[Records contained in a dataset]
--- START ---

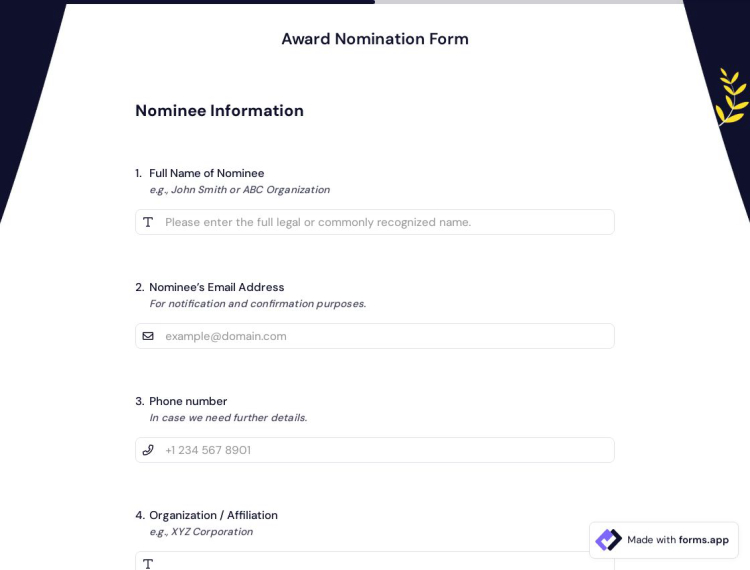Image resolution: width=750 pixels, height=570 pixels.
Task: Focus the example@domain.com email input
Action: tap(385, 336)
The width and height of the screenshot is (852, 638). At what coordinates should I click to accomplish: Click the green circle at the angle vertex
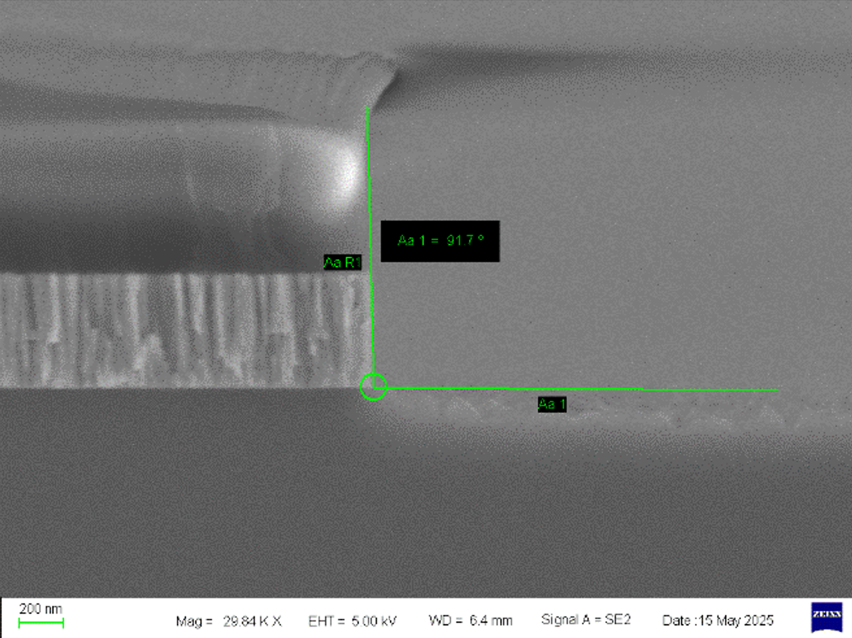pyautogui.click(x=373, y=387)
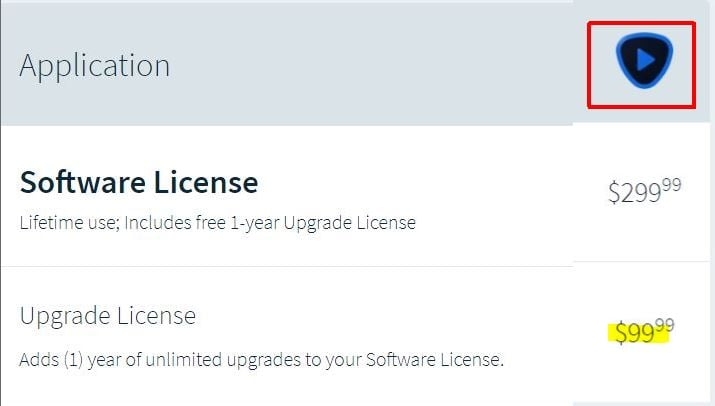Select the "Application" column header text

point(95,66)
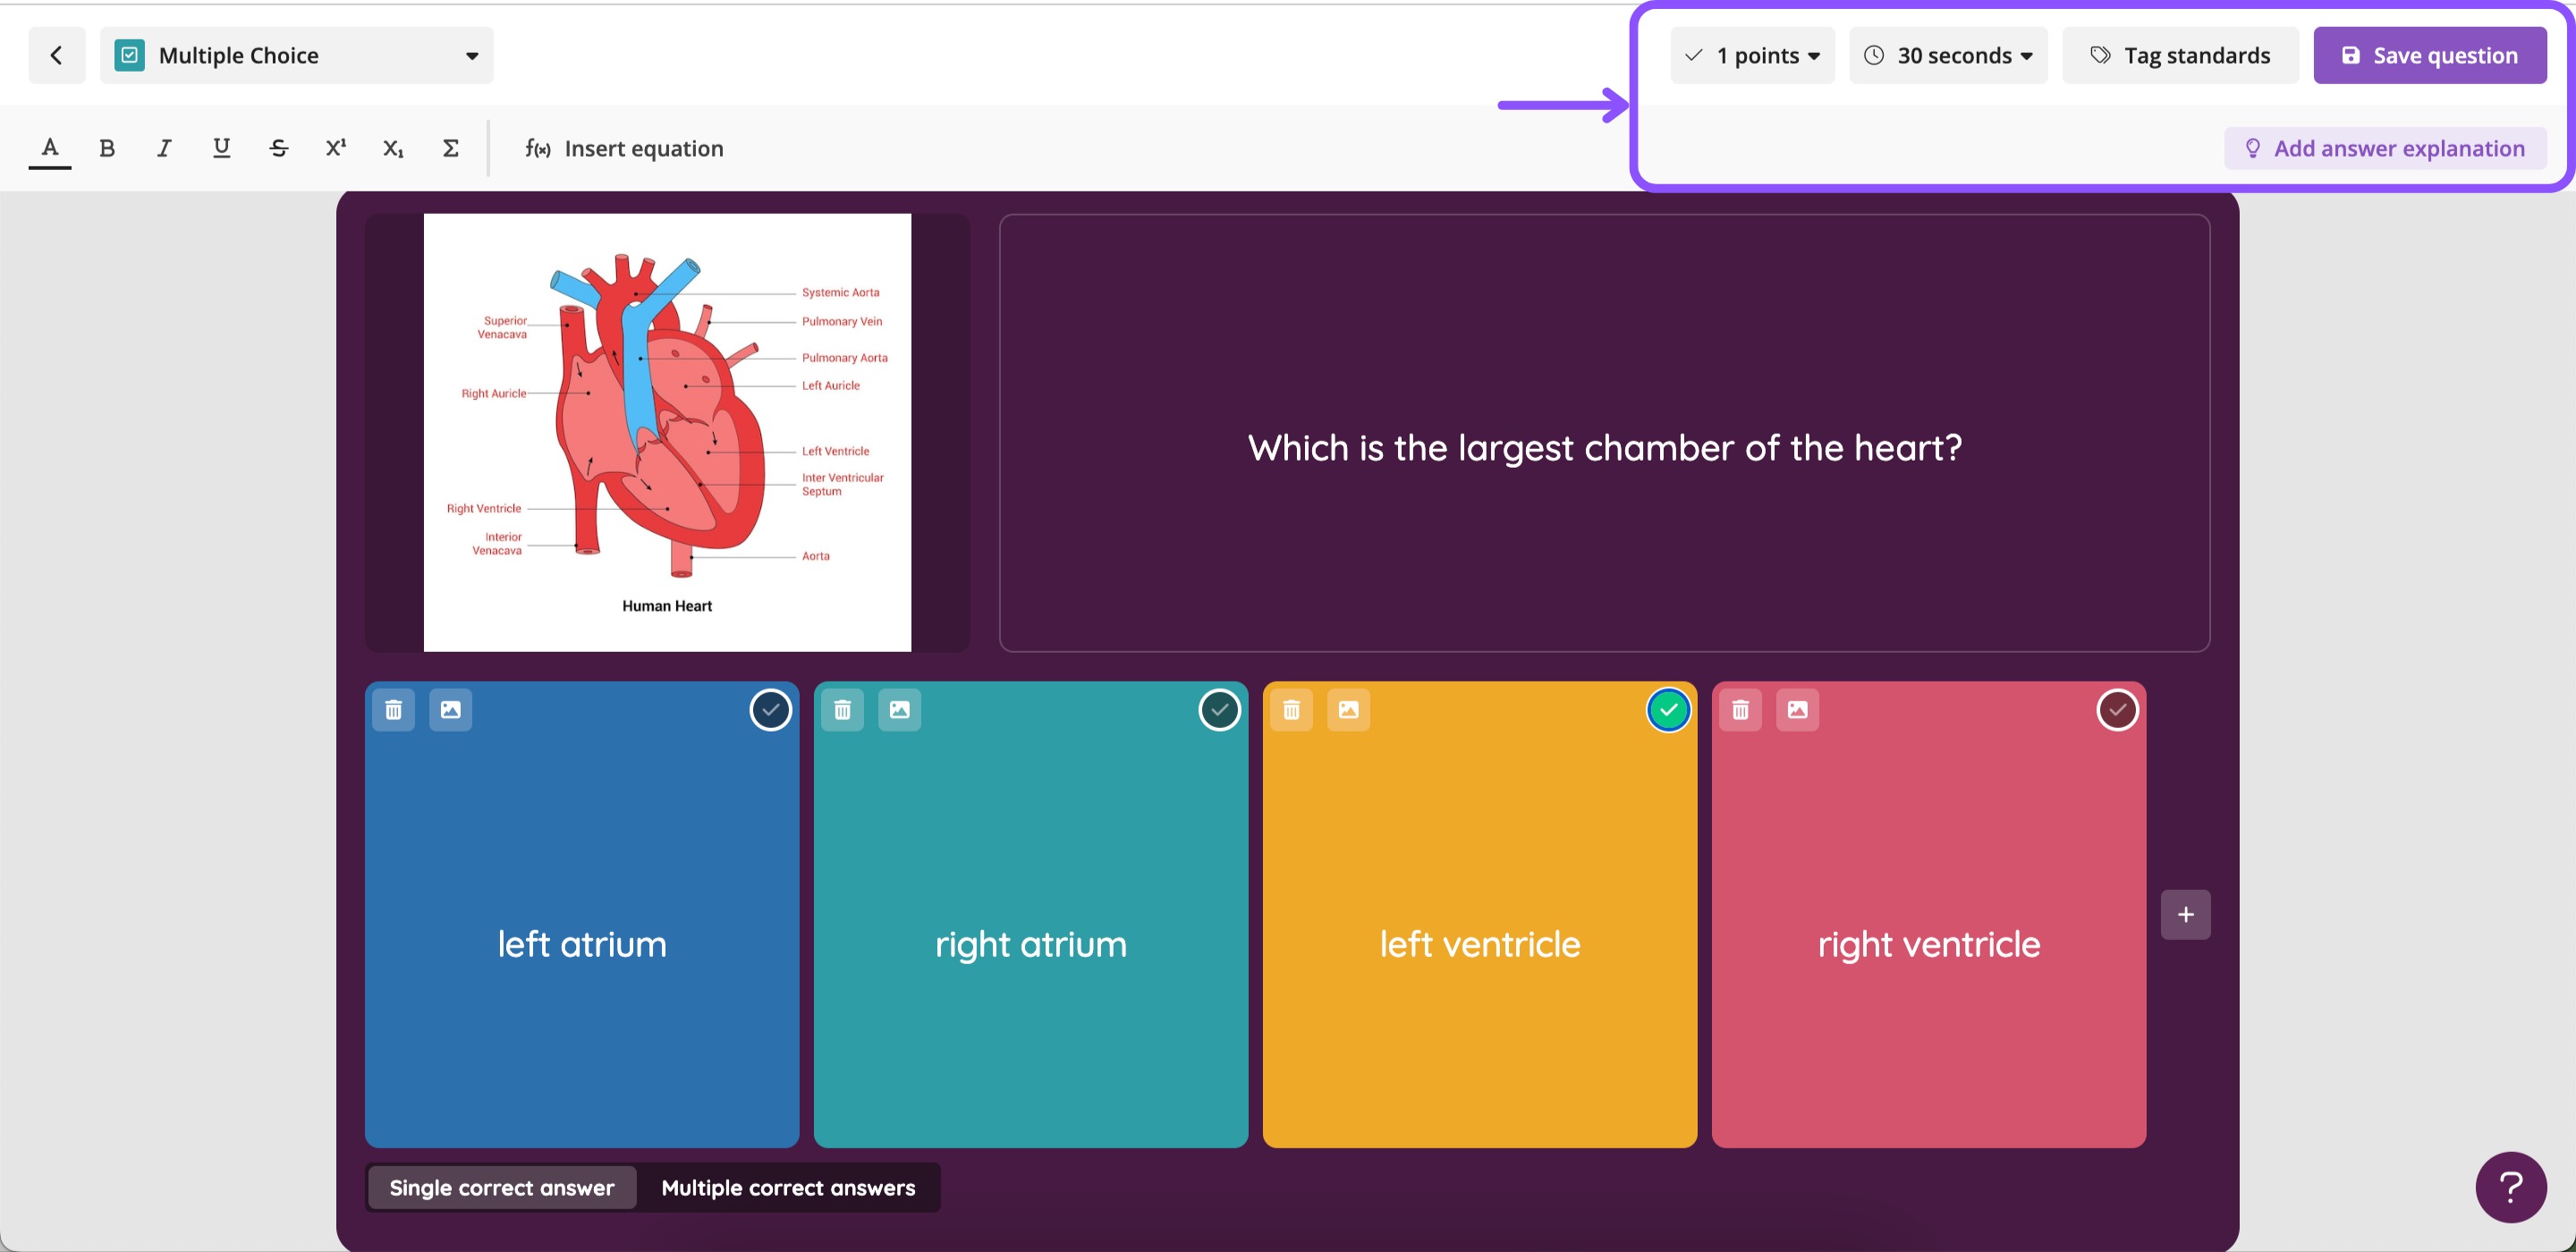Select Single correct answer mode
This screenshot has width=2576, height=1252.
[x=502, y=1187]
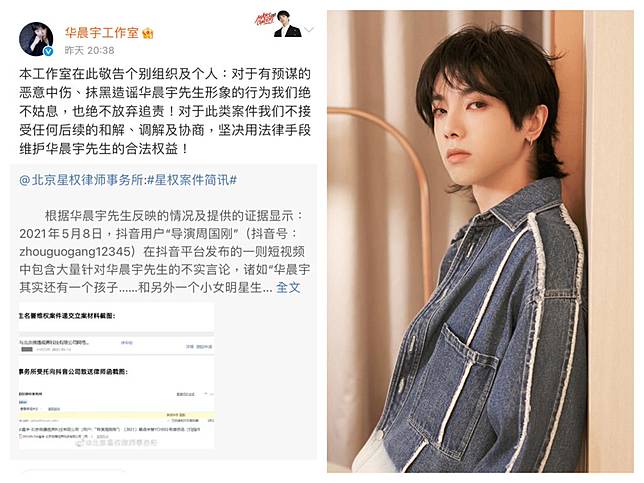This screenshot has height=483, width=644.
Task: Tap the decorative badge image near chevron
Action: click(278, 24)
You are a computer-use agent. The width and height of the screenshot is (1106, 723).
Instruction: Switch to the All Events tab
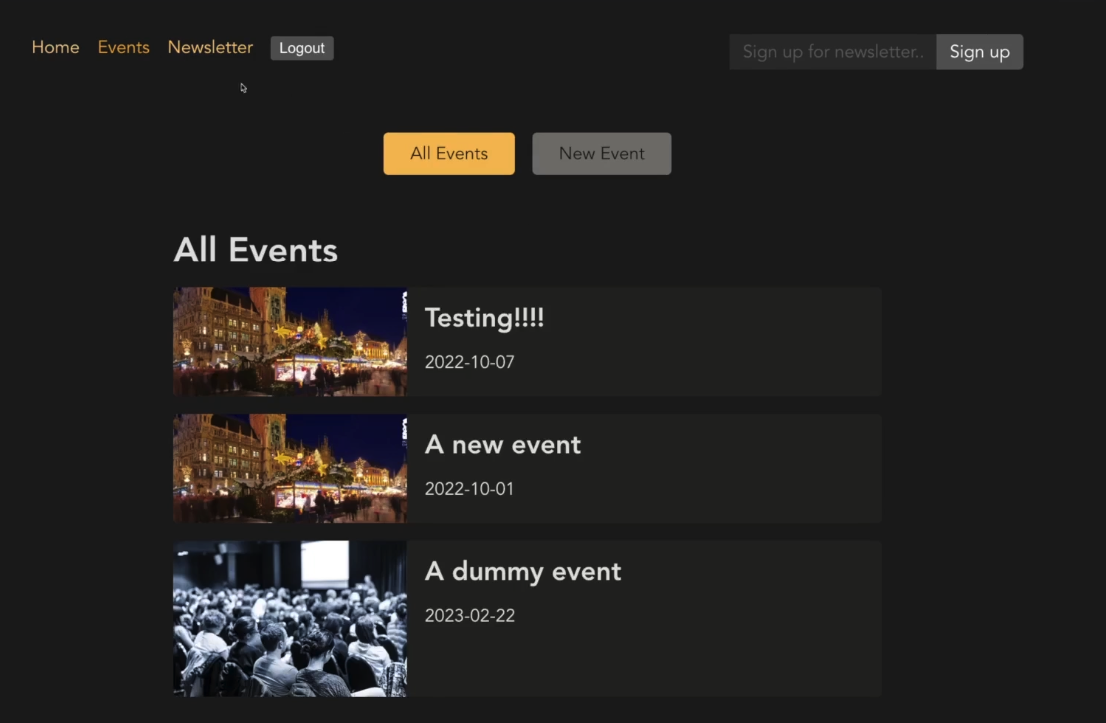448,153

--- END ---

Task details => Your task is to reproduce exactly the lines running from the line that contains "You are a computer-use" to the end of the records, pictures excluded.

Result of the task =>
You are a computer-use agent. The width and height of the screenshot is (1106, 723).
Instruction: Switch to the All Events tab
448,153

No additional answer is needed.